Functional JavaScript: Pure functions
In my previous article, I talked about what functional programming is and a simple example of how to write non-functional code to functional. I did give a brief description of what a pure function is but I will dig deeper in this article
Pure Functions
A pure function is an independent function that returns an output based on the input, does not rely on external mutable state or produce side effects (alter external state, network and database calls) and does not modify the arguments passed to it. For the same input the output will always be the same. They make for simple reusable blocks in your code base.
When asked, “What are the advantages of writing in a language without side effects?,” Simon Peyton Jones, co-creator of Haskell, replied, “You only have to reason about values and not about state. If you give a function the same input, it’ll give you the same output, every time. This has implications for reasoning, for compiling, for parallelism.”
An example of a pure function is Math.cos(9). Running this will always return the same value no matter where, when or how many times you run it. The response will always be `-0.9111302618846769` and if you replace the function with this value you can be confident nothing will break.
Impure functions
Now that it’s clear what pure functions are, here’s a brief description and a few examples of what impure functions are and do.
An impure function can have a side effect (i.e network/database call), can mutate the values passed to it and the return value does not solely depend on the input.
Math.random() always has a different output value with every invocation. This means it is impure and you cannot replace this value `0.2620022373037849` in place of the function.
console.log is also impure since it causes a side effect by logging to the console.
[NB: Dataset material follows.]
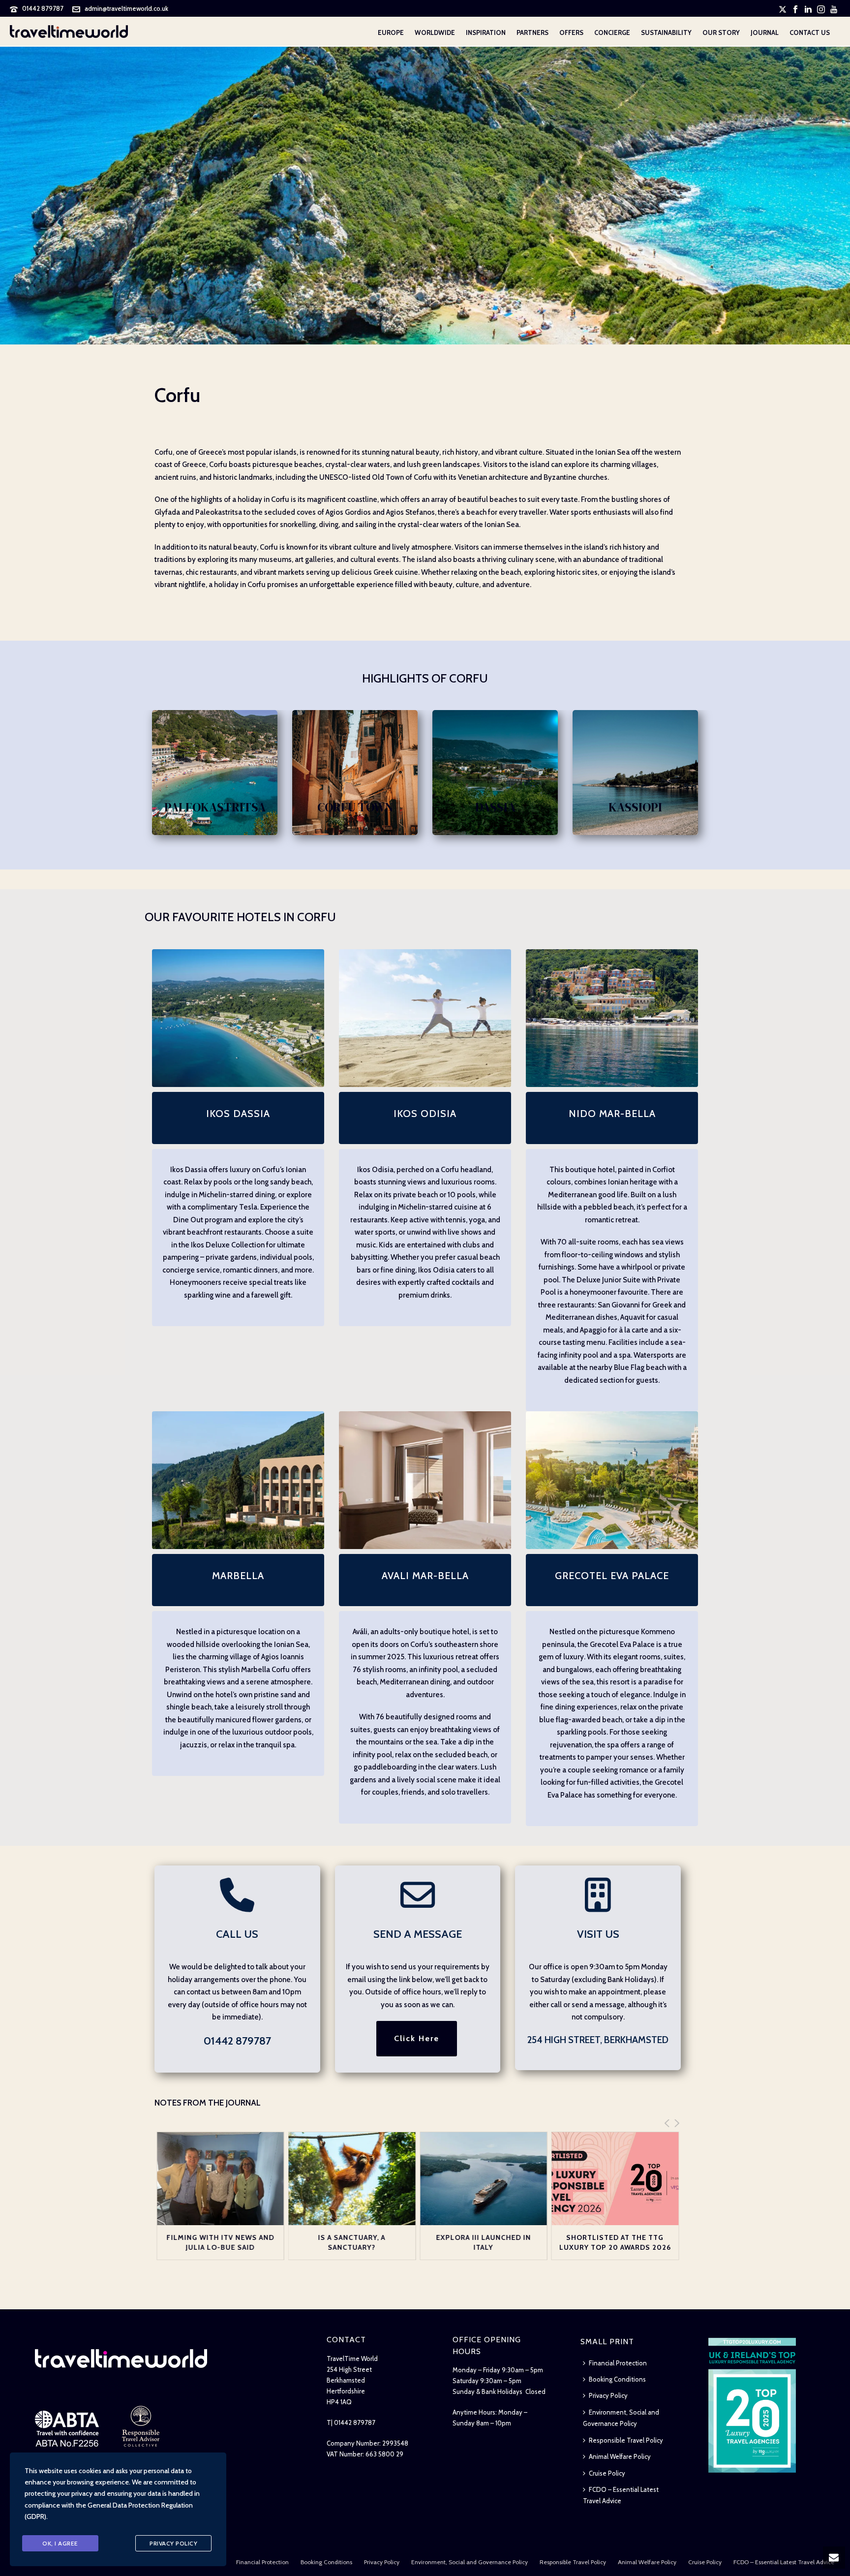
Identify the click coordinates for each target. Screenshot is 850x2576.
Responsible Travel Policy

Benefits of Pure Functions
Debugging.
Since a pure function does not depend on any external state, it means you do not have to look at the external scope when debugging. This makes things easier.
Testing.
A pure function is independent thus testing is basically about testing the outputs of particular inputs. No side effects to mock or stub.
Easy to reason about.
It’s easy to tell what a pure function algorithm is doing as it does not perform any I/O or cause any side effects, or depend on an external state.
Parallelization.
From Wikipedia’s functional section:
If there is no data dependency between two pure expressions, then their order can be reversed, or they can be performed in parallel and they cannot interfere with one another.
If the entire language does not allow side-effects, then any evaluation strategy can be used; this gives the compiler freedom to reorder or combine the evaluation of expressions in a program
With this, it becomes easier to write concurrent applications using FP
Referential Transparency.
Referential Transparency is when you can substitute the output of an expression for the expression without experiencing a change in behavior. Substituting an expression with its result value is possible if the result is computed based only on the input and not dependent on any side effects that may cause uncertainties.
From HaskellWiki, they define Referential Transparency as:
Referential transparency is an oft-touted property of (pure) functional languages, which makes it easier to reason about the behavior of programs. I don’t think there is any formal definition, but it usually means that an expression always evaluates to the same result in any context
Pure functions will always return the same output for the same value and this then means you can simply replace the expression with the output value.
This also helps with caching optimizations such as memoization.
Memoization
Since for the same input we get the same exact output, we can cache the computed result and return it every time the function is called, thus preventing the function being executed again if the result value exists. The purpose of this is to increase performance.
Wikipedia defines memoization as:
In computing, memoization is an optimization technique used primarily to speed up computer programs by storing the results of expensive function calls and returning the cached result when the same inputs occur again.